A small hack though: Often I find that if I’m going into another school, the projector isn’t detected (by name). If this is so, I can configure it to work but only ever get 640x480. The solution is for me to plug my own projector in, and get it to detect and run at the 1024x720 or whatever I want. Then I just unplug my projector and pop their one in. Computer still thinks it’s running mine and it works fine, occasionally needing to change the Hz frequency to dump flickering or screen waviness depending on model.

yeah I know but even with sudo nvidia-settings, the config application doesn’t always write to xorg, OR it overwrites xorg and deletes all my manual edited settings. Menolikethat. So i just have the nvidia settings create the xorg, look at the preview, copy everything in it, paste it in teh real xorg and start editing out what I don’t need.
For tv I was just thinking any random tv really. My brother has this bigass last-gen tv which he got very cheap of the internet. One of those people wanting the very best and once it’s no longer top of the line they dump it, that’s where he got it from. And then my parents tv, and some tv’s my friends own. Most of them have got a laptop, and they either play dvd’s with them, or game on a large screen.

They use windows and mac. It’s just plug and play for them, but that seems to be a nono on linux so far. I have about 3 different xorg files dedicated to trying out different dualscreen modes. The best one gave a black/white seperate X screen where I couln’t run anything in it. The second best stretched my desktop among the two screen and would not let me maximise an application or window in one screen only. When I do autodetect, it ussually detects the tv, but I keep getting a message in the terminal:


Initializing nautilus-share extension
seahorse nautilus module initialized
Nautilus-Share-Message: Called "net usershare info" but it failed: 'net usershare' gaf fout 255: net usershare: cannot open usershare directory /var/lib/samba/usershares. Error Bestand of map bestaat niet
Please ask your system administrator to enable user sharing.


** (nautilus:18569): WARNING **: Unable to add monitor: De bewerking is niet mogelijk

EDIT: I get this message when I do sudo nautilus, not after running the nvidia settings btw.
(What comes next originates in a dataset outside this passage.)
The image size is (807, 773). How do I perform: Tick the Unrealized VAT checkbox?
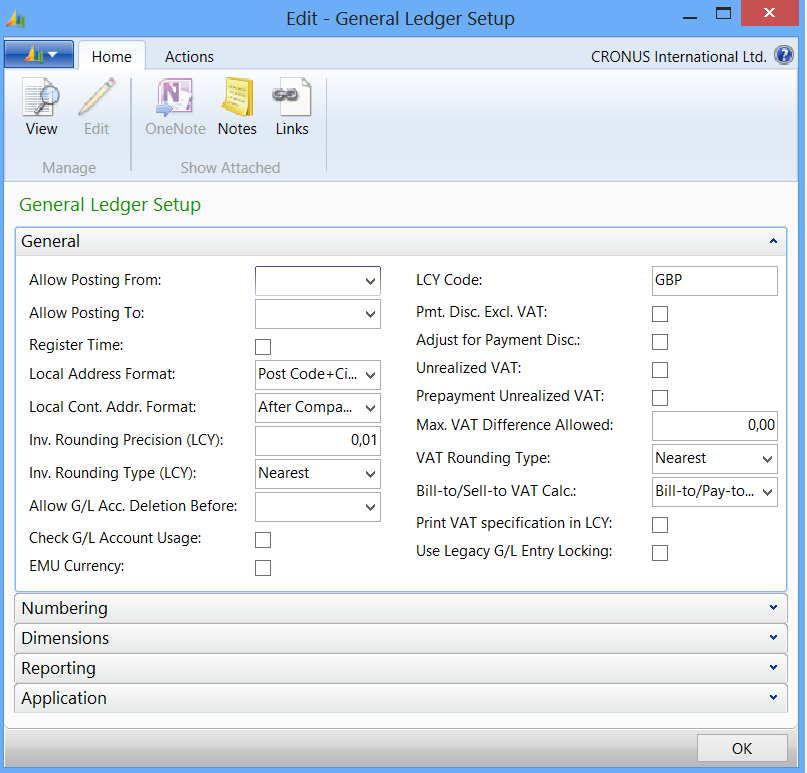pos(660,370)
I tried ubuntu and I could not get BLender to install correctly. I got an old version from the repository to work. I just don’t understand why the builders of blender do not make an installer for linux like they do with windows. When I downloaded the linux version and unpacked it. I would click on the icon and nothing would happen. Linux still needs to catchup with Windows in this regard. The stupid person, like me, just doesn’t get it. And what is more important is I don’t care to get it. If you are going to give me an icon from a download. Make it so it launches when I click on it. And I don’t want hear replies like all you have to do it type “blah, blah blah” in some console somewhere. That is what the installer should do for me.

Hi Atom.

I used to use the Ubuntu repositories and install Blender through Synaptic… but then I got tired of them always being behind the latest Blender versions, so I decided to download “the real deal” from blender.org.

It is… very much… just double click and run.
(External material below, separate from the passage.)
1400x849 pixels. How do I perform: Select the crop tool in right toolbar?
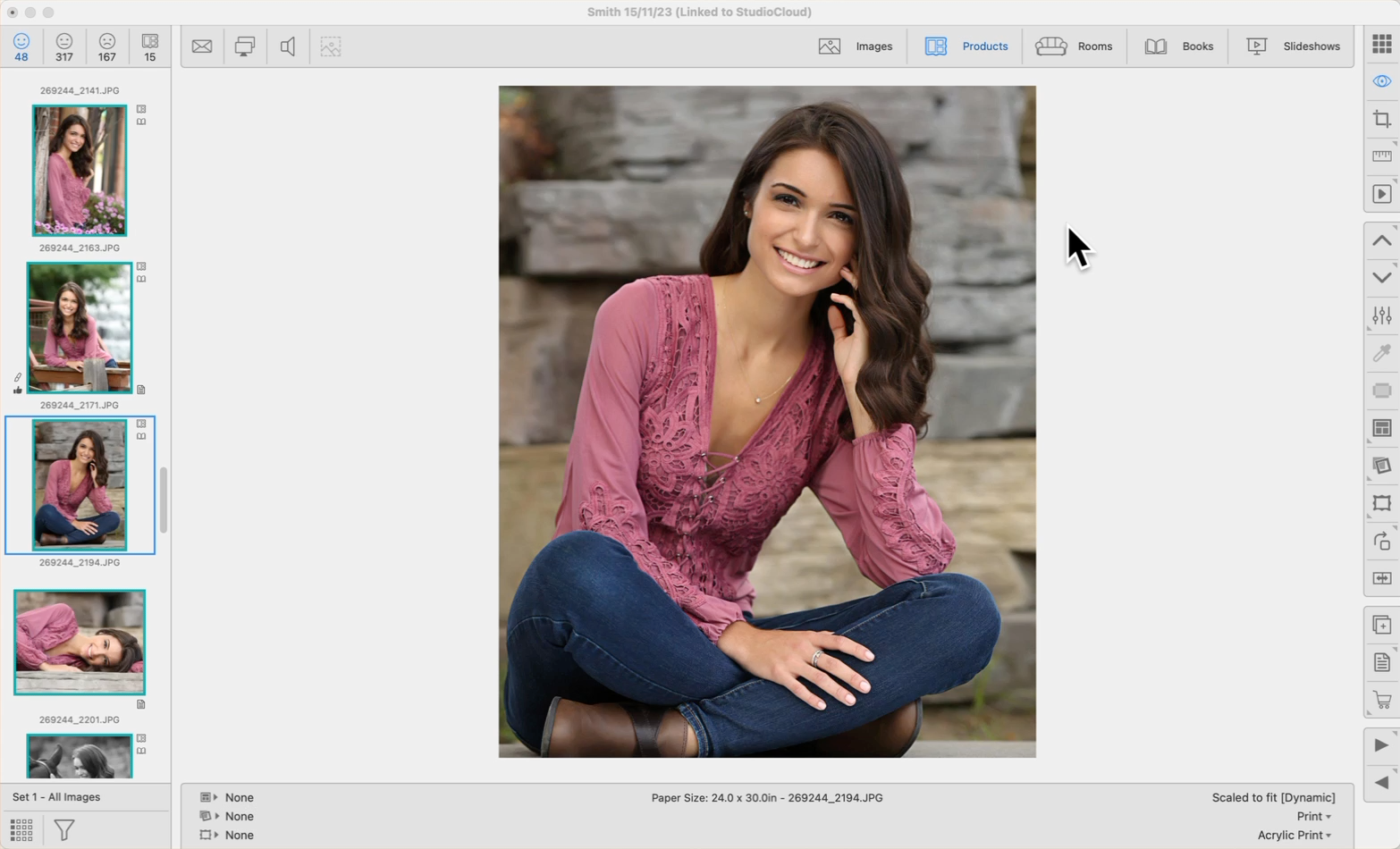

The Linux version is just a zip file. Right click on is and choose “extract here”.
Go into the folder it makes. Double click the icon labeled “blender”.

…no “type blah blah blah” at all.

When I downloaded the linux version and unpacked it. I would click on the icon and nothing would happen

That might happen when you extract it to a fat32 partition, as fat32 has no management of user rights. Copy it to a native LINUX partition and you will be able to make it executable.